Killer Joe, de William Friedkin, sur Canal + Cinéma, le 8 octobre, à 20h50

Chris Smith, petit dealer de 22 ans, est menacé de mort par ses fournisseurs parce qu’il s’est fait subtiliser son stock de came. Pour s’en sortir, il veut faire tuer sa mère et récupérer les 50 000 $ de son assurance-vie. Il convainc facilement sa sœur, son père et la compagne de celui-ci d’engager Killer Joe Cooper, tueur à gages et flic de son état.


Adapté d’une pièce de théâtre, Killer Joe relègue certains personnages au second plan (les trafiquants, la mère) pour se concentrer sur le foyer dégénéré qui vivote dans une caravane et au sein duquel va s’introduire le tueur psychopathe. Les Smith sont des épaves, unies par des liens complètement déglingués ; on est surpris de découvrir, au début, que le buveur lymphatique de bières à qui Chris revend de l’herbe de qualité médiocre et qu’il traite comme un pote un peu demeuré est… son père (Thomas Haden Church, excellent) !
L’histoire est tirée d’un fait divers qui a eu lieu en Floride. Mais on n’est ni dans la peinture de mœurs d’une Amérique en état critique (crise économique et morale), ni vraiment dans le polar hollywoodien à héros gonflés aux hormones. Killer Joe est bien un film de William Friedkin, le réalisateur de chefs-d’œuvre comme French Connection (1971), L’Exorciste (1973) ou Bug (2006)… et c’est sa patte singulière qui rend ce film intéressant. A 77 ans, sorti de graves problèmes de santé, Friedkin fait la démonstration de son savoir-faire de metteur en scène et insuffle à chaque scène une incroyable énergie vitale.

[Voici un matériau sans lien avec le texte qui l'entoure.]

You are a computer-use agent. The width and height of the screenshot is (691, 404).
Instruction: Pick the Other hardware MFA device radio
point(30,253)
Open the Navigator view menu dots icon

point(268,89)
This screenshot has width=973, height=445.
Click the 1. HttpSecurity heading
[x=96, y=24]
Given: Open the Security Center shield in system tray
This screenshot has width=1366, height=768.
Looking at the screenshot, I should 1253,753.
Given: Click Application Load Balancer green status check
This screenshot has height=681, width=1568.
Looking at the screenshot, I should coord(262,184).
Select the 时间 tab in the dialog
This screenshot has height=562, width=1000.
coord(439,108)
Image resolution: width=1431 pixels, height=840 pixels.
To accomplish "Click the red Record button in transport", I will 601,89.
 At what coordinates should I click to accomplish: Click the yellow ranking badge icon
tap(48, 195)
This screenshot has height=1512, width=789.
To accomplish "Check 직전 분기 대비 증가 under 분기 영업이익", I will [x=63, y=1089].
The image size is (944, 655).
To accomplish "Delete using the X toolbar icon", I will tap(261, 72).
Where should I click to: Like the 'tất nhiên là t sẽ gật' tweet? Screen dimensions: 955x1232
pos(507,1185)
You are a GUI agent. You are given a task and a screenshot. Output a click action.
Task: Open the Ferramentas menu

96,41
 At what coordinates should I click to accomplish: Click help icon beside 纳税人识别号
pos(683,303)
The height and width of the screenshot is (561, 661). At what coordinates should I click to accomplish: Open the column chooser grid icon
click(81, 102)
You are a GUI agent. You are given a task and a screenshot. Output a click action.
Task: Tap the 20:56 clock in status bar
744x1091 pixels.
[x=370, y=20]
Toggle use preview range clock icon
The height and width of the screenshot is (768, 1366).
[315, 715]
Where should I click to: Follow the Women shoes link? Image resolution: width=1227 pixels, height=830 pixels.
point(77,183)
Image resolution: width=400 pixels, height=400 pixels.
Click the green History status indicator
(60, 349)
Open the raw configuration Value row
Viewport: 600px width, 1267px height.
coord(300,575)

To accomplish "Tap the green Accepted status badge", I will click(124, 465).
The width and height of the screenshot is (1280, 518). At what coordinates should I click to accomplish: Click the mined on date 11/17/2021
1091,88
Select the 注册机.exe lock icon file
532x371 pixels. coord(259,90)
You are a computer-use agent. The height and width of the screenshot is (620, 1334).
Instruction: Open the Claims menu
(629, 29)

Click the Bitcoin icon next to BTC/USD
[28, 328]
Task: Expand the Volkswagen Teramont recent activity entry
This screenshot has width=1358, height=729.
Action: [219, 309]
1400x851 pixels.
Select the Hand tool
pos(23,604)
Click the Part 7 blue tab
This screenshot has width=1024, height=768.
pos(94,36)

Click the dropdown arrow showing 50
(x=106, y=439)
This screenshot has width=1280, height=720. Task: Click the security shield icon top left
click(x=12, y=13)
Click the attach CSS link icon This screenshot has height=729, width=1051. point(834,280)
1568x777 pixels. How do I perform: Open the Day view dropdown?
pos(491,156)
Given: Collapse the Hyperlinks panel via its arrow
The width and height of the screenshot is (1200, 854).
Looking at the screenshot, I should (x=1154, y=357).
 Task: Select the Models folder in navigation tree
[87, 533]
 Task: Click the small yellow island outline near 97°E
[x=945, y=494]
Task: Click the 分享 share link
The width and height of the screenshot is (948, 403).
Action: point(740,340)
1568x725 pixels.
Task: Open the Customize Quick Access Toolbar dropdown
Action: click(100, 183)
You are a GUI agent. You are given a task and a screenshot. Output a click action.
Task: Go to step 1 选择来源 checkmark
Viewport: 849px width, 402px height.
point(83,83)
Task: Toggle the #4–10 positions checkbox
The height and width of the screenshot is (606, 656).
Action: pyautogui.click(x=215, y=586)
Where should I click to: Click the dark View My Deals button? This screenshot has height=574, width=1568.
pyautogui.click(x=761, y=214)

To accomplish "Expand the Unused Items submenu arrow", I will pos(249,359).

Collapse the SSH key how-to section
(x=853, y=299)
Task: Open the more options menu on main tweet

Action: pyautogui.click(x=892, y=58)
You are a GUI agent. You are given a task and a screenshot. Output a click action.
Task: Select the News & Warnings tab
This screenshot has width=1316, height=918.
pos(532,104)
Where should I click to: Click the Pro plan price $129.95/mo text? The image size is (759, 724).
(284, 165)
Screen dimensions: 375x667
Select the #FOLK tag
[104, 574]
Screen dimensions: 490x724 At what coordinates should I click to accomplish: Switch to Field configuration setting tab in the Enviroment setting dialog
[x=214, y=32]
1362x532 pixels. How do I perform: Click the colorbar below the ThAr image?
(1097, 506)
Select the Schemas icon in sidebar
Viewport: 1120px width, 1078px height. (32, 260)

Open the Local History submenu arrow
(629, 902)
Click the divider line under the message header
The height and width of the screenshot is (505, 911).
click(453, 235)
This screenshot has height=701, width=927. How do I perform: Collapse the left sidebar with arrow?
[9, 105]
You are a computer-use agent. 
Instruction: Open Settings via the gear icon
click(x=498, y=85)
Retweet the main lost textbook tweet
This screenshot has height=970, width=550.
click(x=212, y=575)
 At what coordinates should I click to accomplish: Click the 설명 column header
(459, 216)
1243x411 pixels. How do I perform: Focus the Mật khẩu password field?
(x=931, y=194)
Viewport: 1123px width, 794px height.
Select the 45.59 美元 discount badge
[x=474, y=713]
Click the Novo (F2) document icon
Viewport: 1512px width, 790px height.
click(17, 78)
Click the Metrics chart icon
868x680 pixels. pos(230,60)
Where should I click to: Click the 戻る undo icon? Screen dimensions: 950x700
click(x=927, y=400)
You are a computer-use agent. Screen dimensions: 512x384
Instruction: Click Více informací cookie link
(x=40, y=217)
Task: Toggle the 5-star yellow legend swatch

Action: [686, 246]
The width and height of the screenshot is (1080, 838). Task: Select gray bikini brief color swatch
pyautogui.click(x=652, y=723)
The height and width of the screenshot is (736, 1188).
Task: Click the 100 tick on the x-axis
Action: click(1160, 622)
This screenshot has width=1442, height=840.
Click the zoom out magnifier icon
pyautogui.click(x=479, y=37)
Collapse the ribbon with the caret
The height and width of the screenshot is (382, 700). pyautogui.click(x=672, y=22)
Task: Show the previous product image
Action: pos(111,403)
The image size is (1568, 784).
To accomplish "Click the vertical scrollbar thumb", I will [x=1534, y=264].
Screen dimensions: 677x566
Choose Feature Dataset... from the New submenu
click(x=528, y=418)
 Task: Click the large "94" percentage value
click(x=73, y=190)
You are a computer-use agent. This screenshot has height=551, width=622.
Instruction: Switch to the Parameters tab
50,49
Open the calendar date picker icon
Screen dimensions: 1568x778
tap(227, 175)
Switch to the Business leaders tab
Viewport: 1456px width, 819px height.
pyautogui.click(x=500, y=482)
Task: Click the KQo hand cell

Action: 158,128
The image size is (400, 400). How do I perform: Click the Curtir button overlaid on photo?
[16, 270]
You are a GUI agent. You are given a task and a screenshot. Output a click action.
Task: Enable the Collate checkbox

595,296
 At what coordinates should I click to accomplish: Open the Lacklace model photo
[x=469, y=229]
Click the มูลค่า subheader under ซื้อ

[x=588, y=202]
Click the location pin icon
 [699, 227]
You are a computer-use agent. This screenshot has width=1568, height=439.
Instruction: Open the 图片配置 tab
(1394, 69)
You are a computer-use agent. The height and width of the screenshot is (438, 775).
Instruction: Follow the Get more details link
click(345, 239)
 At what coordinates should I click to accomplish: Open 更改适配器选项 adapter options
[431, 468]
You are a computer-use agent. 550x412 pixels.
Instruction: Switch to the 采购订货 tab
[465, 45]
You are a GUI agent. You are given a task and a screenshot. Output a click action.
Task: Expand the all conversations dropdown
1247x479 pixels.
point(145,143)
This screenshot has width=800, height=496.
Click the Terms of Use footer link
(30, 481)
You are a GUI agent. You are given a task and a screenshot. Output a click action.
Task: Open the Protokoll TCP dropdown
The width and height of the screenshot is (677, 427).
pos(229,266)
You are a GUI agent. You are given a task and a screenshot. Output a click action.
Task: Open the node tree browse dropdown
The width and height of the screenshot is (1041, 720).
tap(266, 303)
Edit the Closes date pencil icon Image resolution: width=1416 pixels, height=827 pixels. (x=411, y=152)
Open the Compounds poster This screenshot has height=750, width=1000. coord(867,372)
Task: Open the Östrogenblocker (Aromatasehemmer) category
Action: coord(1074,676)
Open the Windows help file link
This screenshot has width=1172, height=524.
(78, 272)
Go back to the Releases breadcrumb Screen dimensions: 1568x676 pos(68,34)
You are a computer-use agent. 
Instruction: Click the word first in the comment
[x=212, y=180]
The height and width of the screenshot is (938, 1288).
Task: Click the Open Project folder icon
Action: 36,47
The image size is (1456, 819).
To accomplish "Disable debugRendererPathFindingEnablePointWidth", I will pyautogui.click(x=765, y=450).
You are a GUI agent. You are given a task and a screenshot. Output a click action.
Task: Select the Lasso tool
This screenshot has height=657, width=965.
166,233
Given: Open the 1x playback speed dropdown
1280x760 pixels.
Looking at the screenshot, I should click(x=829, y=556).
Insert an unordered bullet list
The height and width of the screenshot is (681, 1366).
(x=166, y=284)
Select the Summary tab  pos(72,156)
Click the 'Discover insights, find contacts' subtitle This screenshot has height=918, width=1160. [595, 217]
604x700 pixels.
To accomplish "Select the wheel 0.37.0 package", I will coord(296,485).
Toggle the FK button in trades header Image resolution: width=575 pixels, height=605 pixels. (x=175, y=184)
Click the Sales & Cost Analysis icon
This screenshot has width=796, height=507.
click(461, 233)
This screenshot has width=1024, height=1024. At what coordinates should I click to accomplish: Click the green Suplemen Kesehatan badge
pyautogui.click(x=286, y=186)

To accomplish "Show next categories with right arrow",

En témoigne l’introduction, toute de bruit et de fureur : en pleine nuit, sous une pluie torrentielle, Chris tape aux carreaux du mobile home en hurlant, autant pour réveiller ses habitants que pour engueuler le cerbère qui ne le reconnaît pas et tire sur sa chaîne en aboyant. A l’intérieur, dans une atmosphère délétère, ce qui se joue est une sorte d’enfer ordinaire aux relents incestueux. Des crucifix pendent aux cloisons, mais Dieu semble bien absent. Dottie, la petite sœur de Chris, s’est réfugiée dans une douce folie régressive, teintée d’une vague religiosité. Toujours vierge, elle va être littéralement donnée en caution à l’ange exterminateur (Matthew McConaughey, fascinant). Celui-ci va en fait la séduire, tant son comportement contraste avec celui, déliquescent, des Smith : d’une raideur inflexible, il garde ses distances, met les formes, raisonne, impose son autorité, et va finalement faire imploser le foyer dans la violence et l’obscénité.
L’insistance sur ces deux registres à la fin indisposera les âmes sensibles (comme la mienne !). Mais heureusement le film ne se prend pas au sérieux : on est proche parfois de la farce grand-guignolesque à la Tarantino ou aux frères Coen. Et le regard de Friedkin sur ses personnages d’affreux minables nous les rend malgré tout sympathiques.